Directions:
From the passage on insolvency, output word for word the part that begins with the words "Individual insolvency" and ends with "the debtor bankrupt.".

Passage shown:
## start

Unsuccessful reorganisations

23 How is a proposed reorganisation defeated and what is the effect of a reorganisation plan not being approved? What if the debtor fails to perform a plan?

If a proposed arrangement does not secure the requisite majorities, creditors are not bound and any creditor may petition for the winding up of the company. Creditors may also petition for winding up in the event that the debtor fails to carry out its obligations under the arrangement.

Insolvency processes

24 During an insolvency case, what notices are given to creditors? What meetings are held? How are meetings called? What information regarding the administration of the estate, its assets and the claims against it is available to creditors or creditors' committees? What are insolvency administrators' reporting obligations? May creditors pursue the estate's remedies against third parties?

Individual insolvency

In an individual bankruptcy, a general meeting of the debtor's creditors will be convened within 14 days of the receiving order being made. The purpose of the meeting is to allow the creditors to consider any proposal for a composition or scheme of arrangement that the debtor may make or to resolve to make the debtor bankrupt.

If the debtor proposes an arrangement with his or her creditors, a written proposal must be submitted to the official receiver, setting out the terms of the proposed arrangement, together with details of any proposed guarantors or any security offered.

On receipt of the proposal, the official receiver circulates it to creditors, together with his or her comments on the proposal and notice of the meeting to consider the proposal. The debtor must be present at this meeting and provide all requested information essential for the purposes of convening the meeting (Bankruptcy Law, section 23).

## end

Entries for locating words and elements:
## start

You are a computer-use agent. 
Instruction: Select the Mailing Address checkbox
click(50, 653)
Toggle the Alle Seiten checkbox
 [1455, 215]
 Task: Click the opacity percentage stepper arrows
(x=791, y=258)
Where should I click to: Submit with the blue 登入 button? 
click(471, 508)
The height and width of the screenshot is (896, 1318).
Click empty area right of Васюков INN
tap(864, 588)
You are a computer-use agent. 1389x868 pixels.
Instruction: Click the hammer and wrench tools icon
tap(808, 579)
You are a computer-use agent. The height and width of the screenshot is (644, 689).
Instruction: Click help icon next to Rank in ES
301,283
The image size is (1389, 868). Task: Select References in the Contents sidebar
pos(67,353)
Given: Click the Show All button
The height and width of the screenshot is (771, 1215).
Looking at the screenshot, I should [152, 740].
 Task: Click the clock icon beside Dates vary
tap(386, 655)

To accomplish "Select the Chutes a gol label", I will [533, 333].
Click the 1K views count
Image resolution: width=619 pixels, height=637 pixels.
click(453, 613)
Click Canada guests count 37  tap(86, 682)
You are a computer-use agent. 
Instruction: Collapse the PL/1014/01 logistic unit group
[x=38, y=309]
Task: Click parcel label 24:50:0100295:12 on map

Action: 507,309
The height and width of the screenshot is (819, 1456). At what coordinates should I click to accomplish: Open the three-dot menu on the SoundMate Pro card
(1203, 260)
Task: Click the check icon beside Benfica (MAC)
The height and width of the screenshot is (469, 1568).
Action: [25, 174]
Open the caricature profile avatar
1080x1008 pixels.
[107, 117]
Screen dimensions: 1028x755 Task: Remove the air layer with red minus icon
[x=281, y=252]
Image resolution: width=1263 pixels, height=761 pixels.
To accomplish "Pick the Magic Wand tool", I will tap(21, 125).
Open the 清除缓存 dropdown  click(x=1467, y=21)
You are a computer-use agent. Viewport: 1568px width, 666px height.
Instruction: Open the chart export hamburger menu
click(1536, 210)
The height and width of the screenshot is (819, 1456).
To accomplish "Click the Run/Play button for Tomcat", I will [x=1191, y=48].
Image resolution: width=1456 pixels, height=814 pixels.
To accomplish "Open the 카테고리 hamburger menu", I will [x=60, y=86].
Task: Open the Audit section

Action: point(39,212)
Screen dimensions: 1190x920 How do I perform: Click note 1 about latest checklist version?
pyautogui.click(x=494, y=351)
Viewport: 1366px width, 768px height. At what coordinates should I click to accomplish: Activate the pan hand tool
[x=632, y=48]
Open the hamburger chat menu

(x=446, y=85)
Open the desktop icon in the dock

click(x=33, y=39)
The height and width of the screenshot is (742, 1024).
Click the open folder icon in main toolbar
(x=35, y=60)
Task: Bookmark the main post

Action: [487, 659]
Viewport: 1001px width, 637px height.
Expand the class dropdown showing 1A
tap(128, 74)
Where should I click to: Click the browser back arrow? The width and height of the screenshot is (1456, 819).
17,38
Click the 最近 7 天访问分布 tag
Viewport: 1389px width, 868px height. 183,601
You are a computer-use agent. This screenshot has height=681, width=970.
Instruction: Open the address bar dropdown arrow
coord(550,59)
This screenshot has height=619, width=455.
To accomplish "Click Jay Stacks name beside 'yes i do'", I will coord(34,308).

## end

Reply:
Individual insolvency

In an individual bankruptcy, a general meeting of the debtor's creditors will be convened within 14 days of the receiving order being made. The purpose of the meeting is to allow the creditors to consider any proposal for a composition or scheme of arrangement that the debtor may make or to resolve to make the debtor bankrupt.